Running on OCTANe
Entrepreneurs can find an “accelerator” to bring their innovations to market.
By Christine Bahls, executive editor
John Hendrick wants cataract surgeons to use his Zepto. This device, which looks like a fat human-thermometer, has shown in phase 1 and 2 studies that it can provide what the laser-shunning surgeon wants: a clean, simple capsulotomy. But, before he can get Zepto into the hands of U.S. surgeons, there is the matter of a well-designed and successfully executed 510(k) premarket approval. And for this John Hendrick needs money.
Mr. Hendrick, who has worked in the majors — Allergan, AMO — has experienced the pre-FDA-okay trials and triumphs before. But despite that experience, a little advice, he said recently, is always welcome, especially from people who know what they are talking about.
One such person is Dick Lindstrom, MD. Dr. Lindstrom told him about OCTANe, a business accelerator and champion of strategic partnerships. What Mr. Hendrick heard from Dr. Lindstrom: Make a business presentation that OCTANe’s principals would consider a winner, then OCTANe will introduce him to institutional investors for their investment consideration. Also, OCTANe would consider investing as well, through what it calls its “visionary venture fund.”
So Mr. Hendrick took Dr. Lindstrom’s advice and contacted OCTANe. (Dr. Lindstrom is on its board of directors.) What OCTANe does is provide companies direct access to key opinion leaders through its visionary venture fund: the KOLs are limited partners in the fund and therefore have an equity stake.

○ ○ ○ ○ ○ ○ ○

## EXERCISES TO COMPLETE
a) In the article on OCTANe, what does the Zepto device look like?
b) Print the part of the article on OCTANe starting at "So Mr. Hendrick" and ending at "an equity stake.".
The lines that follow are not needed for anything here.

## GIVEN DATA

○ ○ ○ ○ ○ ○ ○

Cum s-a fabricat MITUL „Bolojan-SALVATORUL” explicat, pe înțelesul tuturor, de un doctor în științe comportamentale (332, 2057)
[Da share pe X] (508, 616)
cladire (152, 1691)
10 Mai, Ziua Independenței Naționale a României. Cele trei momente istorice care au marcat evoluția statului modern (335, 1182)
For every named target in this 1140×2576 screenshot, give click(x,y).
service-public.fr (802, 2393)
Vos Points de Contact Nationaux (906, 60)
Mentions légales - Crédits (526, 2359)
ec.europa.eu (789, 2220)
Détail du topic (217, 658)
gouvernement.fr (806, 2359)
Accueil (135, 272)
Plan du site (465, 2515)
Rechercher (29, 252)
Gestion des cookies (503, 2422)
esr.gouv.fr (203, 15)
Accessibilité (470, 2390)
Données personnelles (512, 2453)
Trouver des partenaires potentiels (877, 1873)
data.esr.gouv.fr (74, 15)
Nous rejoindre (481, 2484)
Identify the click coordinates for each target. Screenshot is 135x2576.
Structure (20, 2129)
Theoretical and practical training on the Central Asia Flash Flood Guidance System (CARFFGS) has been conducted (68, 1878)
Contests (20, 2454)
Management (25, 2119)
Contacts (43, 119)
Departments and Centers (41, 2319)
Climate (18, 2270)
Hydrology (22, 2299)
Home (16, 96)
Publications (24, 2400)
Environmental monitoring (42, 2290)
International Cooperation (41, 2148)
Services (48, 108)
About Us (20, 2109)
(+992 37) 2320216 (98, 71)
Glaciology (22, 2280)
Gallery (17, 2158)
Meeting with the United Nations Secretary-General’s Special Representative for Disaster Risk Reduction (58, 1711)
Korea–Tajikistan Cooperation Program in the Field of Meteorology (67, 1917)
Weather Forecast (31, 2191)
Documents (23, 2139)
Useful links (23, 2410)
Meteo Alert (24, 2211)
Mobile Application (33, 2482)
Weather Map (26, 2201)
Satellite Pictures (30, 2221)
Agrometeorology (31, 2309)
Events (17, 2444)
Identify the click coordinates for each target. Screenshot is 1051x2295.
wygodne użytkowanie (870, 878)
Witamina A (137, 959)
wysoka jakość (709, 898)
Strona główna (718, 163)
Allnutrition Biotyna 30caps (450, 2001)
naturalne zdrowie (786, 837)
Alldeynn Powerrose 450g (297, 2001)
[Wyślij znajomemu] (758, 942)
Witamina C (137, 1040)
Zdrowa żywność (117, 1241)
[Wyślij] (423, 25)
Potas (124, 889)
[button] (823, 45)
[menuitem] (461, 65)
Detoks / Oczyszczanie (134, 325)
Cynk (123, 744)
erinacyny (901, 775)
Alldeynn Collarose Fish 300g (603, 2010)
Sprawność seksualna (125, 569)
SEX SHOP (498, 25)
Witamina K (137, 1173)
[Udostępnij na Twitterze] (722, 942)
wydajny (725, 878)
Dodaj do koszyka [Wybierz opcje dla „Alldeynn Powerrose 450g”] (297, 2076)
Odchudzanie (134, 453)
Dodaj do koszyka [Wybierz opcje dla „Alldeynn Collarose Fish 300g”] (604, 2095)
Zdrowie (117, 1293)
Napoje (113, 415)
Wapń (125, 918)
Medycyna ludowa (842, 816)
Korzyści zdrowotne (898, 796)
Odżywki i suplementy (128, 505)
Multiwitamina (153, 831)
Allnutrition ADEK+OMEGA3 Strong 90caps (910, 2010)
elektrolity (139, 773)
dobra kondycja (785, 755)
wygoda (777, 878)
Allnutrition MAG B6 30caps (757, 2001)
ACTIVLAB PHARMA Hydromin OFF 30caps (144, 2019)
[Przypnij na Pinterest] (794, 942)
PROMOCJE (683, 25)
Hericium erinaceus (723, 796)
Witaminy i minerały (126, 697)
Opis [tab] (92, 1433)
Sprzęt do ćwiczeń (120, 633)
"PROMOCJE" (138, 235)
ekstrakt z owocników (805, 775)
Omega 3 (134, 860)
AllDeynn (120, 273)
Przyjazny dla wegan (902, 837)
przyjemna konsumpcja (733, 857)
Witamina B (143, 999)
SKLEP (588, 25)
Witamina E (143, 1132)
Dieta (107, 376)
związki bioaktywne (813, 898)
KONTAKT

○ ○ ○ ○ ○ ○ ○

## RESULTS BY TASK
a) It looks like a fat human-thermometer.

b)
So Mr. Hendrick took Dr. Lindstrom’s advice and contacted OCTANe. (Dr. Lindstrom is on its board of directors.) What OCTANe does is provide companies direct access to key opinion leaders through its visionary venture fund: the KOLs are limited partners in the fund and therefore have an equity stake.